Oggi l’impresa è una realtà di primaria importanza nel mercato della ristorazione, in particolare nella collettiva appaltata da cui proviene il 73,6% dei ricavi attuali e dove detiene l’8% di quota di mercato. Si tratta di un comparto pressoché fermo, in cui le prime quattro aziende coprono il 34,2% del mercato e che ha fatto registrare lo scorso anno soltanto l’aumento dei pasti a +1,1% (Dati Cerved-Databank 2015). Analizzando diversi fattori, fra cui la centralizzazione delle stazioni appaltanti e la contrazione dei costi del servizio, CIR food punta a crescere in questo mercato con innovazioni mirate, come la personalizzazione del servizio e la semplificazione dei processi attraverso la digitalizzazione. Ad esempio il gruppo, che già dispone di piattaforme online di logistica integrata per la distribuzione delle materie prime e la prenotazione dei pasti, sta mettendo a punto applicazioni web per la ristorazione scolastica e aziendale, mentre è già in fase avanzata la distribuzione in formato elettronico dei buoni pasto.

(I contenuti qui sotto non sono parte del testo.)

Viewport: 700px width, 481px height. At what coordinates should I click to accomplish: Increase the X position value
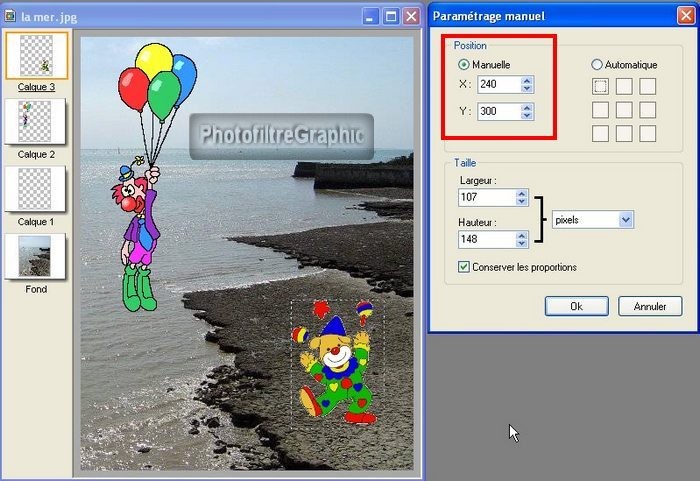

Importante – sottolinea Cir Food in una nota –  anche la tutela degli standard qualitativi nelle mense pubbliche per “rendere accessibile a tutta la comunità il piacere e la qualità della nutrizione, frutto di un lavoro che dia dignità alle persone”.

A fronte della situazione del mercato della collettiva, l’obiettivo di CIR food è di aumentare l’attività nella ristorazione commerciale, oggi pari al 12,2% del fatturato, fino a raddoppiare nel 2020 i ricavi provenienti da questo settore, dove si intravedono maggiori potenzialità per il lancio di nuovi modelli ristorativi, ispirati a quanto sperimentato a Expo 2015. Lo sviluppo riguarderà soprattutto la ristorazione organizzata in aree con flussi importanti, come centri commerciali, ospedali, centri urbani di grandi dimensioni, musei, distretti industriali.

Forte impulso avrà anche lo sviluppo all’estero: oggi CIR food è presente con i propri servizi di ristorazione collettiva e commerciale in Belgio, dove gestisce una rete di asili per 300 bambini figli dei funzionari delle istituzioni europee. L’obiettivo al 2020 è di esportare il modello di ristorazione made in Italy in alcuni Paesi europei, a partire dai Paesi Bassi (Olanda e Belgio), Spagna e Austria.

Infine il gruppo intende espandersi verso nuovi servizi in un’ottica di integrazione rispetto a quelli ristorativi: trasporto scolastico,  servizi alla persona per anziani e bambini,  cura delle aree verdi, servizi di portierato e reception.